(di Bianca Maria Manfredi)
Dopo tre anni di lavoro, apre il 28
marzo al Pac Padiglione di Arte contemporanea di Milano Body of
Evidence, la più grande monografica mai dedicata in Italia a
Sherin Neshat, artista e regista iraniana dal 1974 residente in
America, visibile fino all'8 giugno.
Body of Evidence significa letteralmente corpo del reato, o
anche prova, ed è questo corpo del reato - ovvero il corpo della
donna spesso stigmatizzato per ragioni politiche o religiose -
ad essere la lente attraverso cui racconta la realtà in un
pressoché costante bianco e nero che da un lato rende le
immagini senza tempo, dall'altro evita che il colore le renda in
qualche modo piacevoli.
"Guardare questa mostra è come guardare la mia vita" ha
commentato Neshat alla presentazione dell'esposizione che per la
prima volta include tutte le fotografie del ciclo Women of
Allah, Le donne di Allah, realizzato fra il 1993 e il 1997.
Donne con il velo, che in Iran sono costrette a portare dalla
Rivoluzione islamica, con tatuati brani di scrittrici iraniane
sulle poche parti del corpo che restano scoperte. Donne spesso
armate di pistole e fucili con cui difendono la rivoluzione che
le ha oppresse, in una dicotomia ricorrente nei suoi lavori.
È chiara in Fervor: video che accoglie i visitatori
all'ingresso della mostra che presenta uomini e donne divisi
durante un incontro pubblico in Iran. Diversa è la serie di The
Book of Kings del 2012, quindi dopo l'Onda verde di proteste
repressa nel 2009, che si basa sul Libro dei Re scritto intorno
all'anno Mille con immagini di giovani iraniani divisi in tre
gruppi: masse, patrioti e malvagi, anche in questo caso con
delle scritte, quelle di scrittori iraniani incarcerati.
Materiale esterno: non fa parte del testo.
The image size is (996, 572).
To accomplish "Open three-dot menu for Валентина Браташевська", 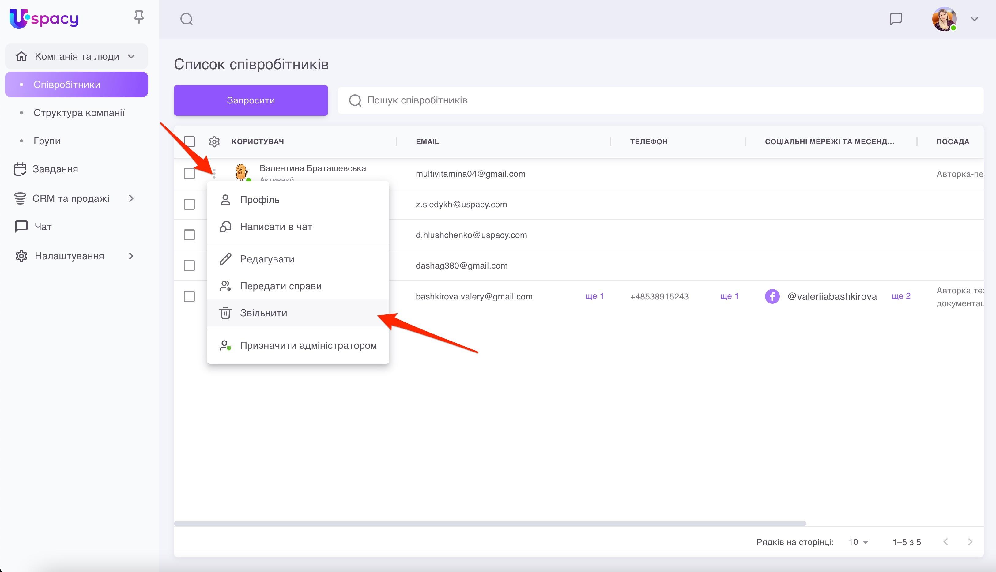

È invece interamente dedicato all'America, quindi alla sua
nuova patria, 'Land of Dreams' video installazione del 2019 in
cui una donna iraniana-americana viaggia per il New Mexico
chiedendo alla gente di raccontare il proprio sogno più recente.
"Credevo che l'America fosse il luogo della diversità e ora il
mio pensiero è un po' cambiato". È critica, Shirin Neshat,
sull'amministrazione Trump, che cerca di zittire il movimento
pro Palestina "in modo rivoltante", con affinità al regime
iraniano e questo suo nuovo atteggiamento si vedrà nel prossimo
lavoro che presenterà, probabilmente a maggio, proprio a Milano.
Ma in generale "il mondo è nei guai" che si tratti di Stati
Uniti, Palestina, Israele, Italia o Iran. "Abbiamo tutti paura
della guerra, dei genocidi, del dolore" ed è per questo che non
vuole essere etichettata come "una artista iraniana o musulmana"
perché "i temi sono gli stessi dovunque" e c'è una "umanità
condivisa", una umanità condivisa che cerca di rappresentare nei
suoi lavori.
"Era giunto il momento di raccontare la sua evoluzione", ha
osservato Diego Sileo che ha curato la mostra insieme a Beatrice
Benedetti. "Milano vuole essere un luogo di dialogo e diritti"
ha aggiunto l'assessore alla Cultura Tommaso Sacchi, felice di
questa esposizione "molto attesa" che sarà arricchita da due
eventi: il 28 marzo al Pac l'incontro fra Shirin Neshat e gli
studenti e il 31 al cinema Arlecchino la sua presentazione di
Land of Dreams, il film del 2021 che ha diretto con Shoja Azari.